Malaysian government agency

Halal Development Corporation Berhad, or HDC (formerly known as Halal Industry Development Corporation Sdn Bhd), is a Malaysian federal government agency mandated as the custodian of Malaysia's Halal economy. Its mission is to generate opportunities for the community of stakeholders within Malaysia's Halal ecosystem.

HDC was founded on September 18, 2006, as a government-backed organization to consolidate the various industry clusters that make up Malaysia's halal sector, to assist in increasing the economic contribution of the country's Halal sector. HDC designs and implements programs for Micro, Small and Medium Enterprises (MSME) and Large Multinational Corporations. HDC also partners with public sector organizations at the federal and state levels to support the advancement of Halal standards and commerce in Malaysia.

Halal-Welt has noted HDC's role in promoting Malaysia as a hub for Halal in Asia. HDC developed the Halal Industry Masterplan 2008-2020 and, more recently, the Halal Industry Master Plan 2030 (HIMP).

As of 2019, HDC had begun expanding its services and partnerships to meet increasing demand. This included expansion into Japan, Korea, and Taiwan.

HDC is also the secretariat of Malaysia's Halal Industry Development Council (MPIH), chaired by Malaysia's deputy prime minister.
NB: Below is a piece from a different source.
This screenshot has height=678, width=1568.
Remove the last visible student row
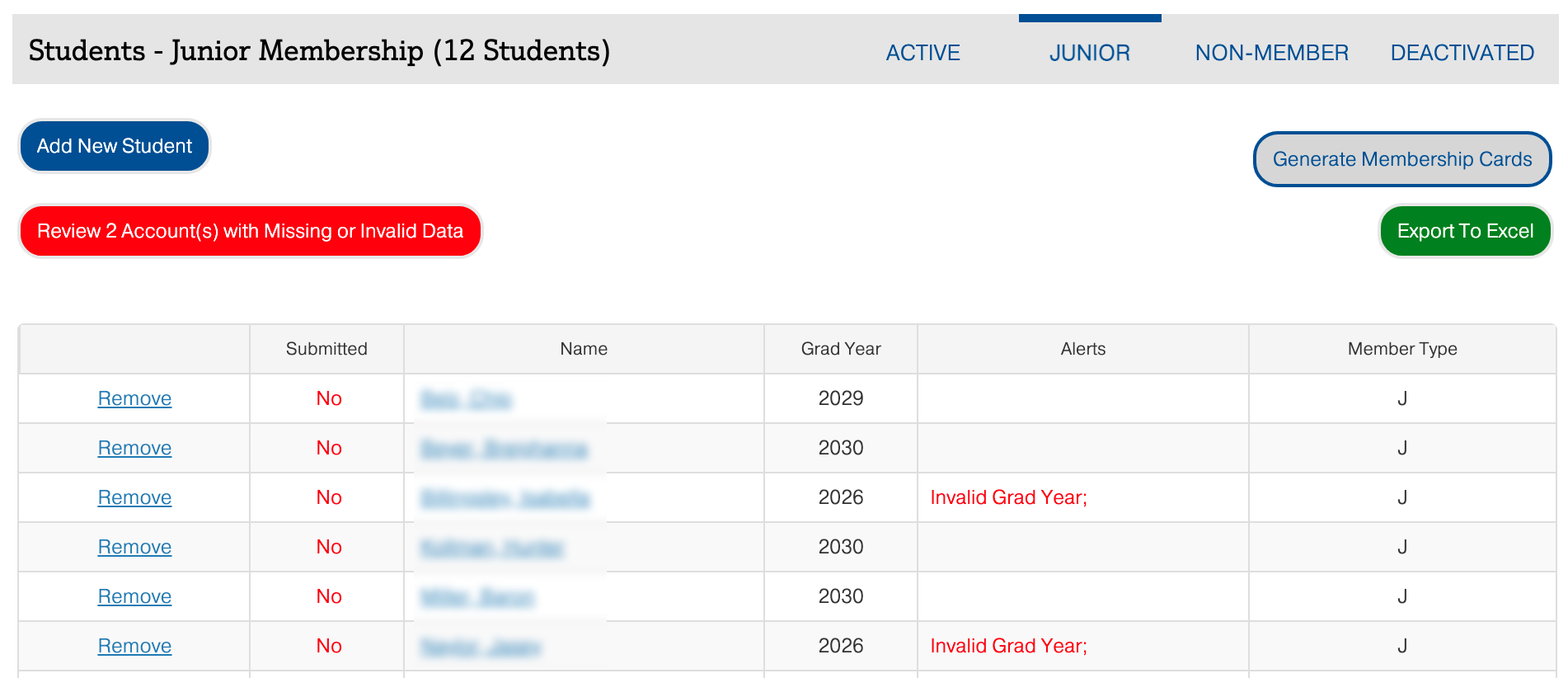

HDC is the central coordinator of four key objectives;

1. Formulate strategic policy and monitoring
2. Certification enhancement and enforcement
3. Standard development and traceability
4. Industry development and Entrepreneurial Culture

Hairol Ariffein Sahari currently serves as the Executive Officer after the departure of previous CEO Dato Seri Jamil Bidin. As of 18 May 2023, HDC appointed Khairul Azwan Harun as its chairman, replacing Dato' Mahmud Abbas earlier.

==Notable events==

In October 2013, HDC signed a memorandum of understanding (MoU) with SME Bank and Bumiputera Agenda Steering Unit for the establishment of a RM280 million Halal Development Fund. The fund is intended to the develop the halal industry and ready Bumiputera entrepreneurs in Malaysia for international markets.

In March 2019, HDC signed an MoU with the Korea-Trade Investment Promotion Agency to enhance bilateral trade and investment between both countries.
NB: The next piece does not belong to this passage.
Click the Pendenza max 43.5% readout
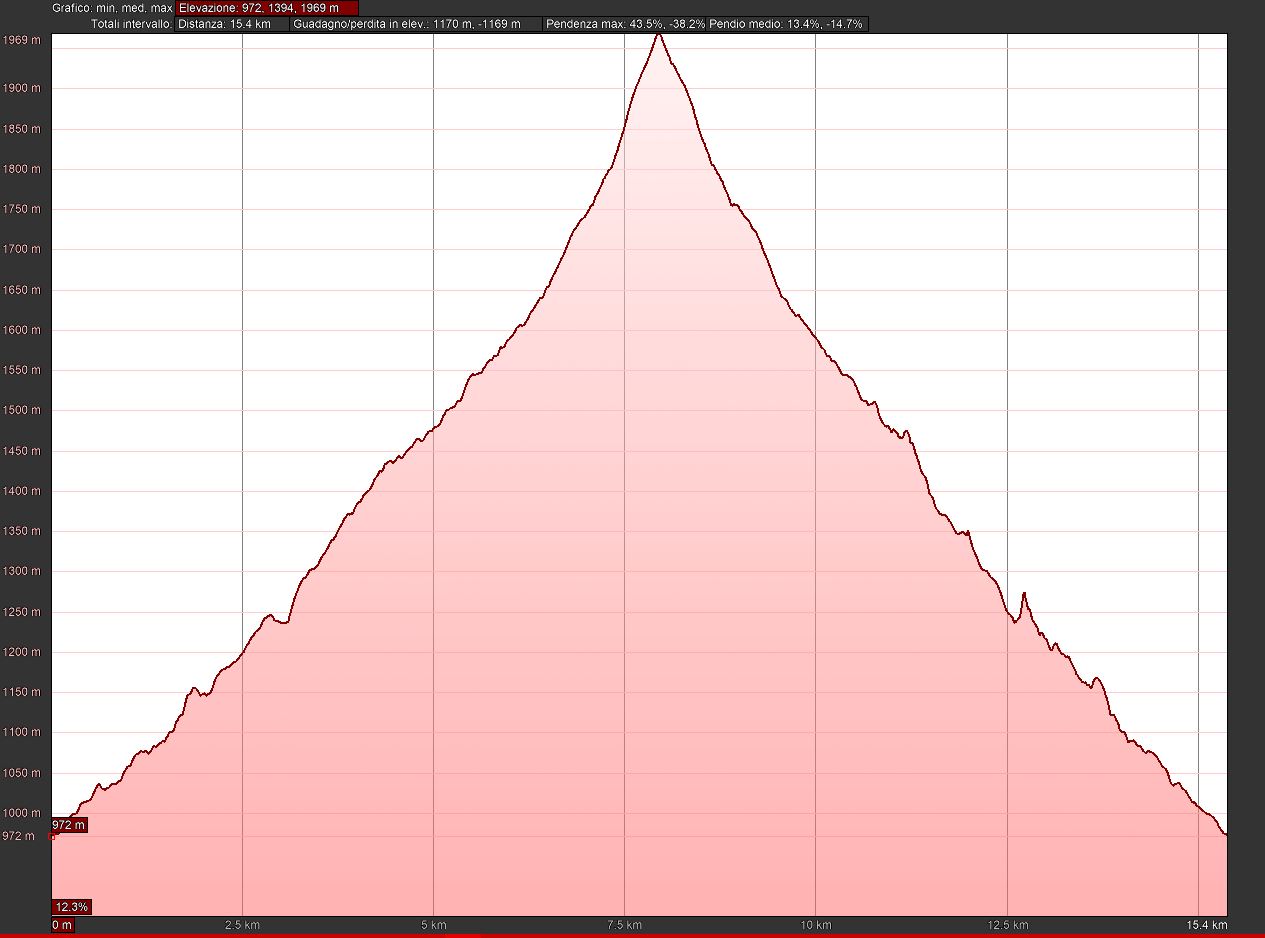1265x938 pixels. coord(624,24)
On October 7, HDC signed an MoU with Taiwan's Food Industry Research and Development Institute (FIRDI) to support the advancement of Taiwan's Halal Industry.

In early February 2019, HDC announced a partnership with Acrosx Incorporated Japan to provide advisory, capacity building and technical assistance to strengthen the business landscape for Muslim-friendly products and services in Japan.